-- START Text segment --

Defamation – “What makes us special is that nobody can stand us.”

This week saw the screening in the UK of Yoav Shamir’s Defamation, which has been fingered as a ‘controversial’ documentary because it dares to suggest powerful Jewish institutions might trade on fear of, and guilt about, antisemitism in order to gain political influence.

This is not a revelation to any of us who can recognise that Jewish representative groups, from extreme pro-Israel to moderate pro-Jewish, have long attempted to trade on their most recognisable point of influence with easily-swayed politicians – antisemitism. It sells better than the good deeds Jews could do for the wider world. Anyone can be a good citizen, only Jews can be victims of antisemitism, so if Governments are to look after the Jewish people that well-funded institutions are (supposedly) serving, those institutions need to get cracking on the rich fear and sympathy vote.

That’s the heart of this film. The reaction has predictably been dragged into the dirt of polarised Israel-Palestine debate, because Shamir is Israeli, and so are some of the people in his film. One of the (very mild) heroes of the doc, David Hirsch, has played down his sympathetic portrayal, by bizarrely writing that it’s OK, he doesn’t just like Palestinians, he likes Israelis too. Phew – there was me thinking that his moderate opinions that Palestinians might need human rights inevitably meant he was also saying that all Israelis were scum. Thanks for the clarification.

-- END Text segment --

Set problem 1
From the commentary on the film Defamation, reproduce word for word the passage starting at the words "This week saw" and ending after the words "gain political influence.".
Set problem 2
Write what comes next in the commentary on the film Defamation, picking up after its final sentence.

-- START Material provided --

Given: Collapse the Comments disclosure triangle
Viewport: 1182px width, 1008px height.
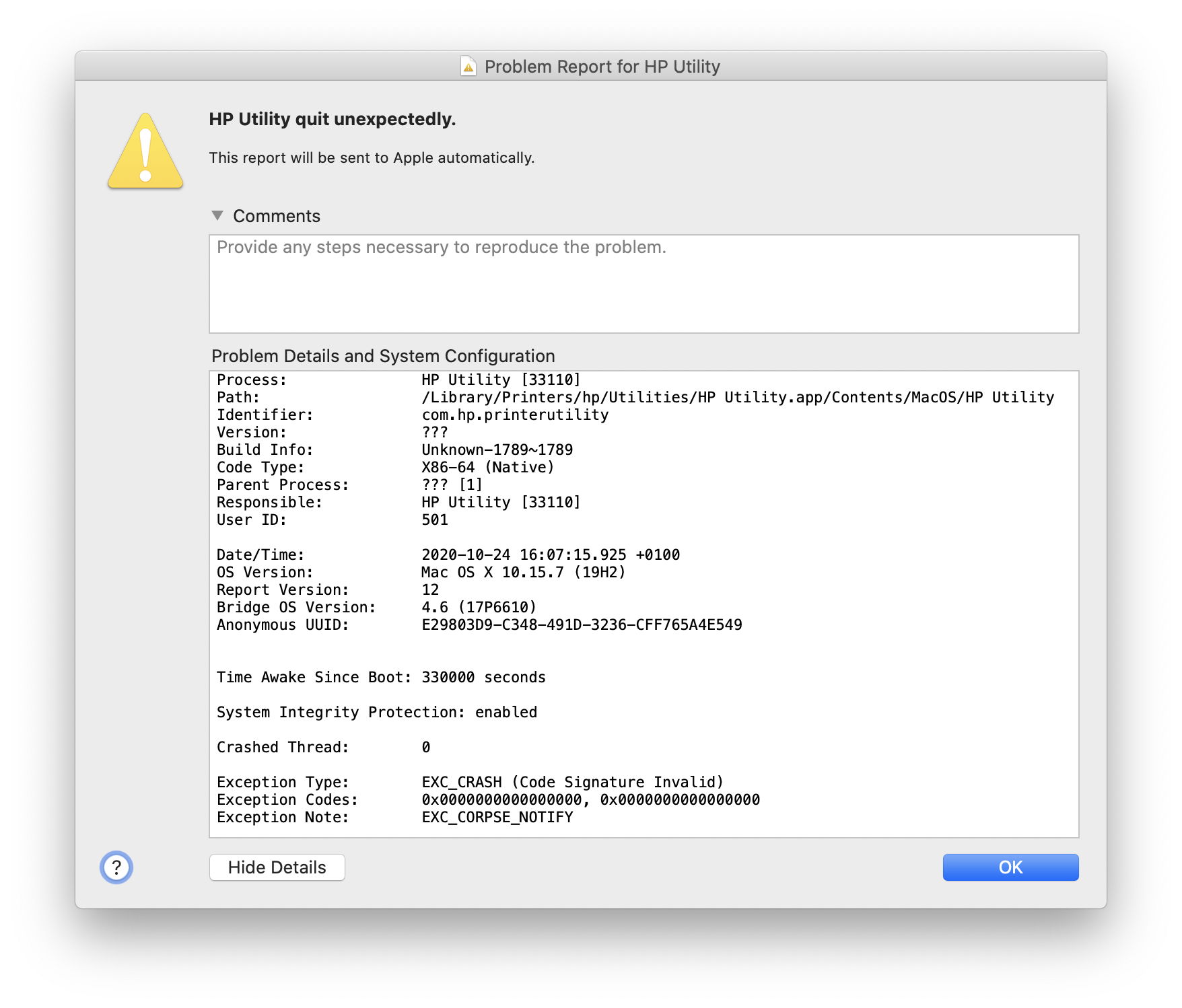Looking at the screenshot, I should tap(217, 216).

-- END Material provided --

Answer 1
This week saw the screening in the UK of Yoav Shamir’s Defamation, which has been fingered as a ‘controversial’ documentary because it dares to suggest powerful Jewish institutions might trade on fear of, and guilt about, antisemitism in order to gain political influence.

Answer 2
That Hirsch, and the usual tedious parade of Comment is free respondents after his article on there, feel that this was primarily a film about Israel is a frustrating misunderstanding. Israel features in it, but it’s mainly a film about Jewish paranoia, and that’s harder to have a debate about. It’s more painful – it exposes the void at the core of modern Jewish identity. We’re defined by negative identity.

Shamir is previously been known for a straight verite style, for example in Checkpoint observing the interactions between people full of enmity without any intervention. In Defamation though, he’s our presenter, and it’s not a style he seems entirely comfortable with. He’s charismatic, sure, but he’s also not sure what he’s doing, and I love that. He’s genuinely confused about what people say to him and how he feels, and you would not get that from a ‘normal’ on-screen guide who wants to anchor us in their persuasive rhetoric. Shamir isn’t Nick Broomfield. He’s more Louis Theroux, but without any knowing devices to get people to say things they’ll regret. They just do it anyway, because he’s apparently really not sure what to say to them. So they talk themselves into a frenzy.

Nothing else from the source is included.